→ INFORMATION SUPPLIED:
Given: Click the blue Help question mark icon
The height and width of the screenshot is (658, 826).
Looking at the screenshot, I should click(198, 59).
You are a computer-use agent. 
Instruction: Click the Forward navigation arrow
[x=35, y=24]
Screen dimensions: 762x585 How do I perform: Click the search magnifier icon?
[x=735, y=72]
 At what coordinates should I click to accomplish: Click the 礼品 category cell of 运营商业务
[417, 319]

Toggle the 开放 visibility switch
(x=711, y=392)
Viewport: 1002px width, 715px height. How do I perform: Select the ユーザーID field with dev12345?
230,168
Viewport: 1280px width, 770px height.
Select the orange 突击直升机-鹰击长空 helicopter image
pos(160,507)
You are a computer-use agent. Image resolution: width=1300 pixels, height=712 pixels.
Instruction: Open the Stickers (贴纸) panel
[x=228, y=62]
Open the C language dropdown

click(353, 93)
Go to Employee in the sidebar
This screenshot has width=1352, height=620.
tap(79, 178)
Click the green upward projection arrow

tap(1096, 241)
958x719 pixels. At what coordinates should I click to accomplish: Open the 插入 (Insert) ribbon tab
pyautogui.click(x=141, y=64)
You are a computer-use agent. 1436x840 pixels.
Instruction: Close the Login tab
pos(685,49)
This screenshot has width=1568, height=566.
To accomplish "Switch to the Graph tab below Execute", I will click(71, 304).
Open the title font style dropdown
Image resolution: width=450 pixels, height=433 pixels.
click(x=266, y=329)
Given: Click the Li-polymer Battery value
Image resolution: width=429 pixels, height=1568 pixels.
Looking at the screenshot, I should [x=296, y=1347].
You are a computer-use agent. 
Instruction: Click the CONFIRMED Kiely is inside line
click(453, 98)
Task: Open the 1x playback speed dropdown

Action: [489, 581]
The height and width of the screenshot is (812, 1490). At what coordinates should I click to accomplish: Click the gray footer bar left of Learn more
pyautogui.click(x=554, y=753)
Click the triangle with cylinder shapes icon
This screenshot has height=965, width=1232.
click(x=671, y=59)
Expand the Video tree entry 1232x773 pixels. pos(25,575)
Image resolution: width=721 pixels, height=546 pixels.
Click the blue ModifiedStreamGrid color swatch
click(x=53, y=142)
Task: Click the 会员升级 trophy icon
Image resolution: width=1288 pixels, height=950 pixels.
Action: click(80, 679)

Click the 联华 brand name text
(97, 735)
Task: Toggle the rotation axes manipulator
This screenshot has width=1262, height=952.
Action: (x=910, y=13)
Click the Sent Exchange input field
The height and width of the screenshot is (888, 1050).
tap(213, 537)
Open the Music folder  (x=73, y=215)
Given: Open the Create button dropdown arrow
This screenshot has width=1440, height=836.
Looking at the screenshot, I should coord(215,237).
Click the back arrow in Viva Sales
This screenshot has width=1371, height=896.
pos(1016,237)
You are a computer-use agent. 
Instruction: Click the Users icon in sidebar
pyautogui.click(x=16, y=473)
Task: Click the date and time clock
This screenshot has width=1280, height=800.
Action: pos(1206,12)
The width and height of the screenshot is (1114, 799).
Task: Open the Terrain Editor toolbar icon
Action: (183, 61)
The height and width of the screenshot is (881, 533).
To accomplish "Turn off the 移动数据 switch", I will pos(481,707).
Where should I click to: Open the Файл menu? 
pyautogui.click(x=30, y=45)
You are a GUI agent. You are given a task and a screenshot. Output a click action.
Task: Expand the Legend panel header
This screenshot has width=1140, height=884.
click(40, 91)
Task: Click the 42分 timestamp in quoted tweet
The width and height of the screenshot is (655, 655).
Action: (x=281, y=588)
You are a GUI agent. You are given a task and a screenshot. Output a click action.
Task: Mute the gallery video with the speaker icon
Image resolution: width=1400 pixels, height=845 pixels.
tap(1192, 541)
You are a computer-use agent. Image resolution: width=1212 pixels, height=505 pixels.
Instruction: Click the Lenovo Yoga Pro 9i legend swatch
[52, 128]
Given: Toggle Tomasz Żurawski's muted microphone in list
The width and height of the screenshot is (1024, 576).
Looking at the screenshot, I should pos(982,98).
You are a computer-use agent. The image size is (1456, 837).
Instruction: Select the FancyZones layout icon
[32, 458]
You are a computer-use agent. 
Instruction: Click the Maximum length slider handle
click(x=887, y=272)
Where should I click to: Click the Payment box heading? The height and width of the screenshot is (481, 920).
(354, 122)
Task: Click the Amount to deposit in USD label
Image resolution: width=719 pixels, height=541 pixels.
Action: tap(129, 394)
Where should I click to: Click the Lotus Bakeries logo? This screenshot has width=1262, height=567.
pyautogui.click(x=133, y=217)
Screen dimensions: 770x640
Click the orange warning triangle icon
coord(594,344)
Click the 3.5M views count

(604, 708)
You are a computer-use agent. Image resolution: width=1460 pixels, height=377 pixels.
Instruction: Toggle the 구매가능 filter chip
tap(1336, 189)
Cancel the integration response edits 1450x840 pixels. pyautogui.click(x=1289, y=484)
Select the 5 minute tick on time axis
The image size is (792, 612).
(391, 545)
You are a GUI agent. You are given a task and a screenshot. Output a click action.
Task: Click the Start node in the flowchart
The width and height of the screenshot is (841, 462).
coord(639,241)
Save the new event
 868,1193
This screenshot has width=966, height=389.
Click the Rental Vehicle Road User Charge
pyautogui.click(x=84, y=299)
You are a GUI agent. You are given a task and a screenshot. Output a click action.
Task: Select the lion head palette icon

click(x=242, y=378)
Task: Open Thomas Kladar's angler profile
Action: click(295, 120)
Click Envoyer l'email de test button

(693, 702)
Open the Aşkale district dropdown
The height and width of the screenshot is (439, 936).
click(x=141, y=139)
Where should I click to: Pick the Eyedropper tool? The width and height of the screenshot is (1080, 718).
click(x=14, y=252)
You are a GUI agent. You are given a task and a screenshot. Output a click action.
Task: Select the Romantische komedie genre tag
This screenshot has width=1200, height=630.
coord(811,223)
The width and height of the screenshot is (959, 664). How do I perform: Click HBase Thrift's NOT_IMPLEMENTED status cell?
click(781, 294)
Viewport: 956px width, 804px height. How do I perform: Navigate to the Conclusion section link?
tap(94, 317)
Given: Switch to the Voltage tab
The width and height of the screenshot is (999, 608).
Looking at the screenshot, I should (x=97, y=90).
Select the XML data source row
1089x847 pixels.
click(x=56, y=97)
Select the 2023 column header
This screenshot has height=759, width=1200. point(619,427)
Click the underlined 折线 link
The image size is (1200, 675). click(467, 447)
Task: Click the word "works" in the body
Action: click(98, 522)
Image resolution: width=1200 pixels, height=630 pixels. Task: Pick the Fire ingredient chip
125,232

→ YOUR INSTRUCTIONS:
Scan the material above for the string "Expand". Copy each line that holds it.

→ FINISHED EXERCISE:
Expand the Video tree entry 1232x773 pixels. pos(25,575)
Task: Expand the Legend panel header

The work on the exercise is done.